A higher minimum wage may have positive and negative consequences, but an activist with the Common Front for Social Justice says it’s a real problem when people working for minimum wage can’t make ends meet.
Jean-Claude Basque, the provincial co-ordinator of the group, said some people working part time and full time for $11 an hour, the minimum wage in New Brunswick, have to turn to food banks to survive.
“We can’t all the time expect citizens to subsidize employers and that’s what we’re doing right now,” Basque said. “A lot of minimum wage workers don’t have a pension plan, so what happens to those workers when they retire?
“They have to go on the [government] pension plan, the income supplement.”
But economist and author Richard Saillant said New Brunswickers have to draw a distinction between the economy we wish we had and the one we do have.
“It’s a reality that we have fish plants that don’t pay as much as some people would like,” he said. “It’s a reality that we have nursing homes that unfortunately don’t pay as much as we’d like.
“The issue there is how do we move up the value chain down the road, so we have high productive employment?”
Saillant said the way the minimum wage was raised in the past was to meet inflation, and the approach doesn’t work.
In New Brunswick, the minimum wage was raised 13 times between 2008 and 2015.
“It hasn’t changed anything,” Saillant said. “The big debate to me is how far higher than the inflation rate should we go and that’s a different question than what we’ve had in the past in New Brunswick.”
Basque said he would like to see the minimum wage increased gradually to $15 over the next four years.
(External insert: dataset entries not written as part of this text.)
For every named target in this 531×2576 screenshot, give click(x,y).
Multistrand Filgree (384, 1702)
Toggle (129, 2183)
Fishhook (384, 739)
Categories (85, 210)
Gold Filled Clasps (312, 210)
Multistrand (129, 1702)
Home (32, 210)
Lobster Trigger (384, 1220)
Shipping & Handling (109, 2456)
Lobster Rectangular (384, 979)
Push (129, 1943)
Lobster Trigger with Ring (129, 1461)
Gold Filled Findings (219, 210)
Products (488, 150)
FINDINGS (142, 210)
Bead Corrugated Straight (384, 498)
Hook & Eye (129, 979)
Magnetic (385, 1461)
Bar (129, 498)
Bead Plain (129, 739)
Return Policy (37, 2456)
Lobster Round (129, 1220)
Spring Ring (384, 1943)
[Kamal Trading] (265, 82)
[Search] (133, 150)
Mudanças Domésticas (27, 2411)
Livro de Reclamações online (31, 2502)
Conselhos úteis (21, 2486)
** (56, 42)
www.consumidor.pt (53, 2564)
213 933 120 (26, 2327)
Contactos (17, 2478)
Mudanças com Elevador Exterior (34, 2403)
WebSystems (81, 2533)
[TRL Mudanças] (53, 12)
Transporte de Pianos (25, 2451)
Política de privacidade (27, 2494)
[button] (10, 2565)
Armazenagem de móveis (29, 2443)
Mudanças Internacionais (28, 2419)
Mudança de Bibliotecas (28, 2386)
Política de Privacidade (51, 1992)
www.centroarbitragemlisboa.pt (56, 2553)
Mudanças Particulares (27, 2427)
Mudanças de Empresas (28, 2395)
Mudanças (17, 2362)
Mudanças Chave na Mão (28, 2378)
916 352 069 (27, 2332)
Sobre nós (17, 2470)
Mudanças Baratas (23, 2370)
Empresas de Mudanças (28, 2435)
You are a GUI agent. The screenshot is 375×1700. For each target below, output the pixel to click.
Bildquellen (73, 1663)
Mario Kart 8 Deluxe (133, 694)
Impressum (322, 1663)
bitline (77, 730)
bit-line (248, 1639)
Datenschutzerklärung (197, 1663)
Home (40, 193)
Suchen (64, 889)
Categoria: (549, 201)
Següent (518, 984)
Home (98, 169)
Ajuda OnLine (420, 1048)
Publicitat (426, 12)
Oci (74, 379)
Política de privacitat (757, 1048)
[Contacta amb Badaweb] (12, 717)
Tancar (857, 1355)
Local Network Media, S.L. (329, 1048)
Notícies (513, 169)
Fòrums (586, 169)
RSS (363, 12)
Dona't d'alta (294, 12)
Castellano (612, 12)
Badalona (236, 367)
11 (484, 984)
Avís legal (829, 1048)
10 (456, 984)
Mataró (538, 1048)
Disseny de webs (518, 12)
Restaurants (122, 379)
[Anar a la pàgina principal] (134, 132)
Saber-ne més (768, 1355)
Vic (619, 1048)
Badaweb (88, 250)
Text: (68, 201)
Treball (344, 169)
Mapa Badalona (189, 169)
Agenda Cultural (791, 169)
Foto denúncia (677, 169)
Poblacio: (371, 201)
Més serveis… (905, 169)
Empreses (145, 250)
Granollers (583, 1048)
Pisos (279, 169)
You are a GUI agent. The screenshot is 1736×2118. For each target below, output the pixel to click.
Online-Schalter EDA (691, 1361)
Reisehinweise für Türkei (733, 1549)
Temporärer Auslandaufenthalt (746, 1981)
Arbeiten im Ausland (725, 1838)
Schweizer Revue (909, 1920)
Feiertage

But Lilia Fraser, co-owner of the Pump House, a Moncton restaurant, said people have been complaining about how low minimum wage is for many years and even when it increases, nothing changes, people still complain it is too low.
Fraser said that when the minimum wage is increased, businesses like hers have to be able to sustain themselves while keeping prices reasonable.
“The highest cost in business is the labour costs, so to cover the costs basically in the end you have to increase the cost of what goes on the plate.”
Saillant said good data is needed to properly debate how effective raising the minimum wage is for all involved, including those who pay it, those who earn it and those trying to get into the workforce at that wage.
“I would hope that each government in Canada that is setting the minimum wage do have access to empirical studies and also the right data and the right framework to do that analysis.”